黎家主立刻道“道君恕罪,為您準備的下榻之處自然不是這里,還請道君隨我前去”
“真是放肆。”謝無極突然發難,冷臉瞇眼望過來,“幾次了黎家人可真是膽大包天,一次次擅自開口,本君看在小瑤的份上予你幾分薄面,竟令你越發不知天高地厚起來。
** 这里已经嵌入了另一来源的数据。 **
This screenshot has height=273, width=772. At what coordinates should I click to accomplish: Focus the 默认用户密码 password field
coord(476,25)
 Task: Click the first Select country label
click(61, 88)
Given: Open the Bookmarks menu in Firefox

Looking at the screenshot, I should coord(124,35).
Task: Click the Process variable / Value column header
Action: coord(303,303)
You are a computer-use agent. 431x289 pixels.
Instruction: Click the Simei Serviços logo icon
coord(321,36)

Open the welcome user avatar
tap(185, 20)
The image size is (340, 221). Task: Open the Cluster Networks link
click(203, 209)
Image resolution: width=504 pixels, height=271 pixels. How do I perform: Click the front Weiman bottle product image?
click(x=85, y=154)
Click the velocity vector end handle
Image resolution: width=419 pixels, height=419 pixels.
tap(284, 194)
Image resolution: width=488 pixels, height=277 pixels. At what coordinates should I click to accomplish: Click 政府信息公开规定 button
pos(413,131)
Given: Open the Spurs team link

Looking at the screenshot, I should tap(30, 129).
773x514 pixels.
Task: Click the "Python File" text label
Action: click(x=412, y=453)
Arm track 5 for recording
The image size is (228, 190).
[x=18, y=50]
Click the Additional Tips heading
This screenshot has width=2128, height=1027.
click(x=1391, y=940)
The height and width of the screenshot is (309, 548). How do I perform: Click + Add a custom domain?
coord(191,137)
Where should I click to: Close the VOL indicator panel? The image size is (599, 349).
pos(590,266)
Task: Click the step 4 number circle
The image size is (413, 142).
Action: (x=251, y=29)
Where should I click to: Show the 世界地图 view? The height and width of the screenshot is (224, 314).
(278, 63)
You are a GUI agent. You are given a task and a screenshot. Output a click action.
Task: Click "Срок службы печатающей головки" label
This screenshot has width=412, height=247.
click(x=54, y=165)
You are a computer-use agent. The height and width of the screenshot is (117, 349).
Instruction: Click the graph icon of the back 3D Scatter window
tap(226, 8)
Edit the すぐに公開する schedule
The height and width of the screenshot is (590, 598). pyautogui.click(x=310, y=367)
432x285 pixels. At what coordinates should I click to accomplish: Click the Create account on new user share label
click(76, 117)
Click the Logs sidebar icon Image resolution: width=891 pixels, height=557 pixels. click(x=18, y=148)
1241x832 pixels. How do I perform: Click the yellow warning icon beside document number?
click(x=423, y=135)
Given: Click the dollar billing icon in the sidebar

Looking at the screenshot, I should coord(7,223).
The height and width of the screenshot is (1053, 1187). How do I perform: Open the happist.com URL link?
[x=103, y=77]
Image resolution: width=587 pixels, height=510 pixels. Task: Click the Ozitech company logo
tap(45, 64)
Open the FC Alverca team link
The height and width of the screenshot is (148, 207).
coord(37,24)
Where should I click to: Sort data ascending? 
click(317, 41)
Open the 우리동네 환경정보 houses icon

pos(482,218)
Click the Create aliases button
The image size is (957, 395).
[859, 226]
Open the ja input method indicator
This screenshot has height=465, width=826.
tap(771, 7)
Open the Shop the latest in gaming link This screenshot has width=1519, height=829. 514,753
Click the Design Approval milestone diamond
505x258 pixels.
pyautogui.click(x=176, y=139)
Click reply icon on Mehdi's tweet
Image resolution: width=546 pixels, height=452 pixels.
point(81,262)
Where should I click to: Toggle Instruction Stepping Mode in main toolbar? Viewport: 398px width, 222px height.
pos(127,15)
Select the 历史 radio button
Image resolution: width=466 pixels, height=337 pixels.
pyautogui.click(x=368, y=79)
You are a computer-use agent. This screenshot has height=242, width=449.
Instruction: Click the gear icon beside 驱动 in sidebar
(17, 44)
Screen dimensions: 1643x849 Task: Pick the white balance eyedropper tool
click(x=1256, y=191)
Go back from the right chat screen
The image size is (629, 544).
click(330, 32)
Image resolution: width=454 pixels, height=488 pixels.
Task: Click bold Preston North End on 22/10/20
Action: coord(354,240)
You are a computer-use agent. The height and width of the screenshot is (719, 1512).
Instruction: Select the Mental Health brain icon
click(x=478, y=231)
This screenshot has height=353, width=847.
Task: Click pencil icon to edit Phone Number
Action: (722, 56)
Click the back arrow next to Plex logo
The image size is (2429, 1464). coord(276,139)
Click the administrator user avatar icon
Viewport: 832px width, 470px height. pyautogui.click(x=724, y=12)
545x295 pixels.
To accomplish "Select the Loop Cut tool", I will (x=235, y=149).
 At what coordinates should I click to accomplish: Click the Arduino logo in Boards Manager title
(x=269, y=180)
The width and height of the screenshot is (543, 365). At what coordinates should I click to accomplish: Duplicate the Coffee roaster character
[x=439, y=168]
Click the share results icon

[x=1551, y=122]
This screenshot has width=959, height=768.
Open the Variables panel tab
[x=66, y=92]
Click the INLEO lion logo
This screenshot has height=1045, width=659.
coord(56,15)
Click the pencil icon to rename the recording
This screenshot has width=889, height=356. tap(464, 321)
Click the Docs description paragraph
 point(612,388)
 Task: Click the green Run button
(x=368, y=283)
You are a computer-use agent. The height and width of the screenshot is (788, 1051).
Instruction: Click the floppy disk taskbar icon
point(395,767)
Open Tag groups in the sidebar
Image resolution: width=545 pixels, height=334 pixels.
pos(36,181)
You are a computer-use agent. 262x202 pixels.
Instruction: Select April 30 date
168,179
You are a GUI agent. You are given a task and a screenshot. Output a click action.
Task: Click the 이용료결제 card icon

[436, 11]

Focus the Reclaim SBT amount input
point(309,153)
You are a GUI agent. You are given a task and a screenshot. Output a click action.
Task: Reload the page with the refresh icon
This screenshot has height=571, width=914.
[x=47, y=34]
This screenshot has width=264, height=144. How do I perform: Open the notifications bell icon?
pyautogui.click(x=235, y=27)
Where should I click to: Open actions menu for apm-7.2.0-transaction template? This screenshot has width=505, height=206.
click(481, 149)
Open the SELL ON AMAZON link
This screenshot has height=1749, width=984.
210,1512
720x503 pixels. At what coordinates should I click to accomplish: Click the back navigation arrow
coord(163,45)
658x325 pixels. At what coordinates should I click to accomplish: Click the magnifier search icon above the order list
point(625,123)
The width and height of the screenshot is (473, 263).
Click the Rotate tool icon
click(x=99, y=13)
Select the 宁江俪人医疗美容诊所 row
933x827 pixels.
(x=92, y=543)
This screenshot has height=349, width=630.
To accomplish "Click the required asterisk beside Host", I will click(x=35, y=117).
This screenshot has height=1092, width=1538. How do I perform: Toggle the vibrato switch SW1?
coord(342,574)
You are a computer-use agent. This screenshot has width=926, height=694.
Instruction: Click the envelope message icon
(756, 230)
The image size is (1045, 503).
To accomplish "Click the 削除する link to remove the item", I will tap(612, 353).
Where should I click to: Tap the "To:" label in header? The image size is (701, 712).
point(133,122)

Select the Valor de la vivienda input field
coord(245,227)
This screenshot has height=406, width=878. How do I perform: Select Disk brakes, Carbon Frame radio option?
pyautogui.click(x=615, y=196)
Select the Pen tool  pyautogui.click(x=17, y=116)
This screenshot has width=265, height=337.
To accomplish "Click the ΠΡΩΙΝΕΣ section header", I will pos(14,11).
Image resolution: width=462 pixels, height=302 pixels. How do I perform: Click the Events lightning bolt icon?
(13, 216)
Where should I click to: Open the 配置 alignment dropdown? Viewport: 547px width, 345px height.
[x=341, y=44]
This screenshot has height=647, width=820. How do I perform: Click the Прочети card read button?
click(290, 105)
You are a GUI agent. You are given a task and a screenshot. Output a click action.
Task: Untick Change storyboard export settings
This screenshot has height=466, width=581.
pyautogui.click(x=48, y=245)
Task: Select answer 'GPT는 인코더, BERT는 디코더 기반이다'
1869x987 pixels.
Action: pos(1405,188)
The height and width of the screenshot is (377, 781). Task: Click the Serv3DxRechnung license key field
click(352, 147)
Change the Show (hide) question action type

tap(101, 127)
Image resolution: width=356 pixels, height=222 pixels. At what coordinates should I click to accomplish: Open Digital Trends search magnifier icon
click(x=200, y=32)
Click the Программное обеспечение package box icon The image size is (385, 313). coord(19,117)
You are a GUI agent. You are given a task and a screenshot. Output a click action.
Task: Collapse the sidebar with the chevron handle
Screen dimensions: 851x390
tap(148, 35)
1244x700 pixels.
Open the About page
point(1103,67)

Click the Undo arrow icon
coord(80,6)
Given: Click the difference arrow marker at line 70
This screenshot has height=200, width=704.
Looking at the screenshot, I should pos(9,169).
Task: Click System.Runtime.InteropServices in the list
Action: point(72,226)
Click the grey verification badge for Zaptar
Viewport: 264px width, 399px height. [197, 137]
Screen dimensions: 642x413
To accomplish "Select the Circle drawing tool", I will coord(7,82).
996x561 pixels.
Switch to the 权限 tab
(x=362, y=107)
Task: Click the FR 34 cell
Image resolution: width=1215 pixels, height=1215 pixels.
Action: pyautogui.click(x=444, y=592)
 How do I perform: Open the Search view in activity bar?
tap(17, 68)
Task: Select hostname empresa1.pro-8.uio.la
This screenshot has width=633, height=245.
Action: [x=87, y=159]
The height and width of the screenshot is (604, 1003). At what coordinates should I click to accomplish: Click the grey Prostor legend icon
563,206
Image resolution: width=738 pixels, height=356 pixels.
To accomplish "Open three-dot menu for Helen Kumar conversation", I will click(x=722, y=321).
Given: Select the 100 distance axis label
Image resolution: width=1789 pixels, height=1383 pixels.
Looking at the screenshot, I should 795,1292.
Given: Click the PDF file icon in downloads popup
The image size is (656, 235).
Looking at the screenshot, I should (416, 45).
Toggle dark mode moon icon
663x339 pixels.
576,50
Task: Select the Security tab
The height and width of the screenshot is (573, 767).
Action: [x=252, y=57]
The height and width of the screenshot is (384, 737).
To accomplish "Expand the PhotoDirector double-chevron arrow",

”
黎家主愣住了。
黎瑤適當開口“道君在和我說話,黎家主誤會了。”
“”她真的以為是在和她說話來著,黎家主躬身后退幾步。
謝無極看也不看她,只問黎瑤“這就是你以前住的地方”
黎瑤游移不定地點點頭“但以前不是這樣的。”
她瞥了一眼黎家主,慢吞吞道“大約是黎家主覺得我已高攀上道君,再不會回來這里,所以才將這里改成了柴房”
謝無極問她“你想怎么做。”
黎瑤琢磨了一下,怎么回答才能讓他既不會生氣動手,又會越發煩她。
這個尺度真的不好拿捏。
那就
逆來順受一些
黎瑤矜持地說“怎么做換個地方,去為道君準備的住處便是了。”
謝無極沒說話,但輕飄飄地看了她一眼。
那個眼神很難形容,通常來說,他看她還是和看別人有些區別的,但現在似乎又沒什么區別了。
在座的各位全都是垃圾的樣子。
他沒有換地方的意思,轉身就進了破敗不堪的院子,黎瑤正要跟上,就被黎家主抓住了手腕。
她一皺眉,自心底里升起厭惡,立刻就甩開了。
謝無極不在,也就沒必要表演逆來順受了。
“說話就說話,別動手動腳。”她蹙眉摩挲著手腕,語氣格外不客氣。
黎家主對她這副樣子感到震驚,黎瑤看了看說“有什么可驚訝的,黎家主不會還指望我對您以禮相待吧那實在過于異想天開了。”
黎家主要說的話全都堵了回去,再也開不了口了。
黎瑤琢磨了一下“攔住我,怕不是想讓我在道君面前替你們美言幾句吧”
她上下一掃對方“我不給你們上眼藥就不錯了,別的真別多想了,道君這次來是為什么,黎家主和少主最好有所準備,別以為一條惡蛟就能把事情推過去。”
“瑤兒”
“話就說到這里,再多就不禮貌了,我進去了,不能讓道君久等。”
黎瑤轉身就走,黎家主忍不住又喊了一聲,喃喃道“你們到底是姐妹,黎家就你們兩個孩子,你真要置你妹妹于死地嗎”
怎么不看看當年黎玨是怎么置她于死地的
奪權可以理解,下殺手過分了吧
不過在可見的歷史之中,就鞭子朝的九龍奪嫡也夠血腥的。
算了,三觀不合,不能勉強。
“閉嘴,快滾。”
黎瑤腳步停都沒停,轉瞬消失在門口。
門外是安靜了,里面卻不太一樣。
她一進來就看見恭候多時的謝無極。
白衣墨發的天上月顯然聽見了她和黎家主所有的對話,黎瑤一僵,真沒想到堂堂無極道君,還有聽墻角的愛好。
真的和他畫風太不一致了。
對于自己的兩幅面孔,黎瑤露出被看穿的羞憤與緊張來“道君不是您看見的樣子,我方才說的那些話都是氣話,才不會真的與母親對立,我素來是溫柔善良的,您最清楚了對吧”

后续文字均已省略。